• Exercise directions
Rewrite the stretch of data from the line containing "The width and" through the line containing "will tap(224, 58)." as a JSON list of strings, with one string per line and blank lines omitted.

• Supplied entries
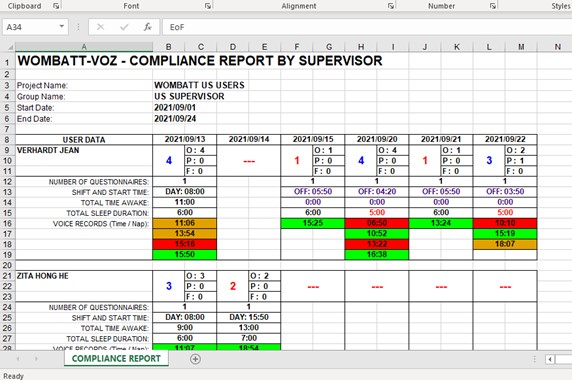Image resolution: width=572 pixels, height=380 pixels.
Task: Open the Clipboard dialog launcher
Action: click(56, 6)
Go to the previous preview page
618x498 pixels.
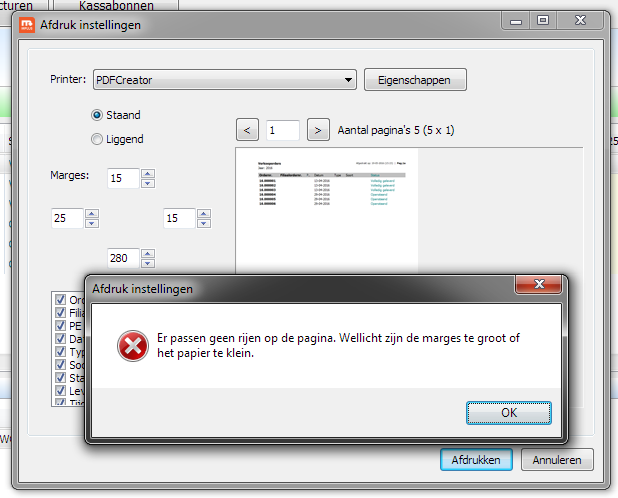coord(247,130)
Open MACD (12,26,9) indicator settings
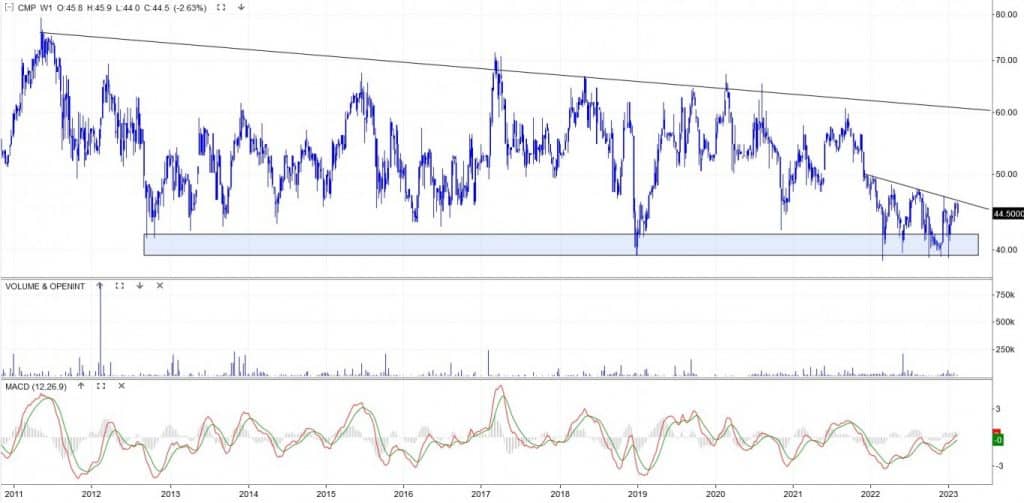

--

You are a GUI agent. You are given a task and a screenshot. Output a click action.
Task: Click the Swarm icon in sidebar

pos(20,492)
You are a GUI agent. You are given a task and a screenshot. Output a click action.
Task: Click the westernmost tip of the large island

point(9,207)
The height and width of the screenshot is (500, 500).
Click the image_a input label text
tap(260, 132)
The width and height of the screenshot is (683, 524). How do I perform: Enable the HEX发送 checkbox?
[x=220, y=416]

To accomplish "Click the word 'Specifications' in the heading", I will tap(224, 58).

• Response to this exercise
[
  "The width and height of the screenshot is (683, 524). How do I perform: Enable the HEX发送 checkbox?",
  "[x=220, y=416]",
  "To accomplish \"Click the word 'Specifications' in the heading\", I will tap(224, 58)."
]